The chapter that explores the history of resistance to British colonizers describes the way the Movement for home rule is an unkillable, malleable, and spreading force. Its leaders and name are less important than its philosophical argument—the “visions” of freedom it affords its followers. Here, the Movement is almost a physically palpable thing that covers the ground of Kenya like a blanket, “touching” and “resting on” its geographical boundaries.
“About Jesus, they could not at first understand, for how could it be that God would let himself be nailed to a tree?”
What surprises them about Jesus is exactly what they most value in Kihika—the willingness to martyr himself for a greater cause. The deeply Christian Kihika is the novel’s Christ figure, fighting against an occupying force and then being executed after a trusted ally betrays him.
“Then nobody noticed it; but looking back we can see that Waiyaki’s blood contained within it a seed, a grain, which gave birth to a movement whose main strength thereafter sprang from a bond with the soil.”
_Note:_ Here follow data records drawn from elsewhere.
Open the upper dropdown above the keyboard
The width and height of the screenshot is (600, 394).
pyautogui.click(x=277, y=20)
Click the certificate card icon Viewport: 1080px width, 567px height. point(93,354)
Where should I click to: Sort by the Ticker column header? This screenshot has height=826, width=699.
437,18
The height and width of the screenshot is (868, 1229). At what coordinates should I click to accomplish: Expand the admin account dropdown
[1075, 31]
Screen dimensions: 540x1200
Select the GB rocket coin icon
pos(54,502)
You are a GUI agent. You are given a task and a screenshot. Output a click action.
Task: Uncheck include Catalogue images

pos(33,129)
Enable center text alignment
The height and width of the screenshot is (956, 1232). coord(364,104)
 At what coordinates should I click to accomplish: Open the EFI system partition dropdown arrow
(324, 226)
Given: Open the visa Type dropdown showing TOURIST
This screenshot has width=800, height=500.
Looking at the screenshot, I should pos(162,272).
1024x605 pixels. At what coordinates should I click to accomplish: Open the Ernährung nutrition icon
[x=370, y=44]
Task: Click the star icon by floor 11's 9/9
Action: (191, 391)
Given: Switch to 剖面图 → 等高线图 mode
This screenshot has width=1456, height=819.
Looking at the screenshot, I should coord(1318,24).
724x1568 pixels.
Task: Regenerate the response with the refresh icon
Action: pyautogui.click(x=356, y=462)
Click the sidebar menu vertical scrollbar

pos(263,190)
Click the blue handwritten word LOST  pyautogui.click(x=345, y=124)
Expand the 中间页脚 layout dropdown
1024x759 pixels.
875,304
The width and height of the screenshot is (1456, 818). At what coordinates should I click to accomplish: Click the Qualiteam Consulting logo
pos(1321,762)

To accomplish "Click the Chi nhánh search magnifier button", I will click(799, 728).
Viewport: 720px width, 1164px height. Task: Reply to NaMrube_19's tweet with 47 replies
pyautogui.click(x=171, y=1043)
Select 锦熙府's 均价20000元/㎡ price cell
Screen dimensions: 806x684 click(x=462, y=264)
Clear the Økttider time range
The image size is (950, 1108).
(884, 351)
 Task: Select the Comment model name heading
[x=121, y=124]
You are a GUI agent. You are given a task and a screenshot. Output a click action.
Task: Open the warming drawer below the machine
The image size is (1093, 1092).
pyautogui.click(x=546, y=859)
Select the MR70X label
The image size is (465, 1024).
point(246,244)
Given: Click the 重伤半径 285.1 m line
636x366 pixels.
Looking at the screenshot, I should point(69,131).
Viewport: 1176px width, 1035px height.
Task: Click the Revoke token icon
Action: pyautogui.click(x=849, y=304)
The novel’s title references a Biblical verse, John 12:24-26, a parable that explains that the death of a seemingly small and insignificant granule can spur “much fruit” to grow in its wake. Here, the novel applies the same metaphor to its history of the Movement: When the rebel leader Waiyaki is executed, his death only spurs many others to take up the cause. Hoping to kill him, the British buried Waiyaki upside down in the ground, but what they actually managed to do was plant him and his ideas until they sprouted into the Mau Mau.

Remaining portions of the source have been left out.